Anales del Jardín Botánico de Madrid, Vol 58, No 1 (2000)

The role of crown architecture for light harvesting and carbon gain in extreme light environments assessed with a structurally realistic 3-D model

Fernando Valladares
Centro de Ciencias Medioambientales, CSIC, Spain

Robert W. Pearcy
Section of Evolution and Ecology, University of California, United States


Main results from different studies of crown architecture adaptation to extreme light environments are presented. Light capture and carbon gain by plants from low (forest understory) and high (open Mediterranean-type ecosystems) light environments were simulated with a 3-D model (YPLANT), which was developed specifically to analyse the structural features that determine light interception and photosynthesis at the whole plant level.
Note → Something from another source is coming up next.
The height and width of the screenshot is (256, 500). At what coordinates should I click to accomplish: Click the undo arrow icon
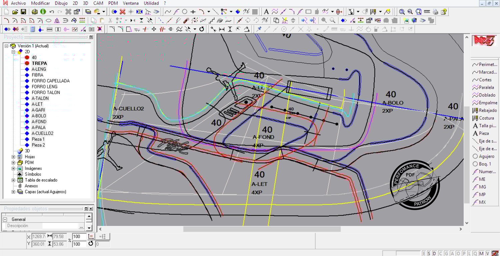point(52,12)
Distantly related taxa with contrasting architectures exhibited similar efficiencies of light interception (functional convergence). Between habitats large differences in architecture existed depending on whether light capture must be maximised or whether excess photon flux density must be avoided. These differences are realised both at the species level and within a species because of plastic adjustments of crown architecture to the external light environment. Realistic, 3-D architectural models are indispensable tools in this kind of comparative studies due to the intrinsic complexity of plant architecture. Their efficient development requires a fluid exchange of ideas between botanists, ecologists and plant modellers.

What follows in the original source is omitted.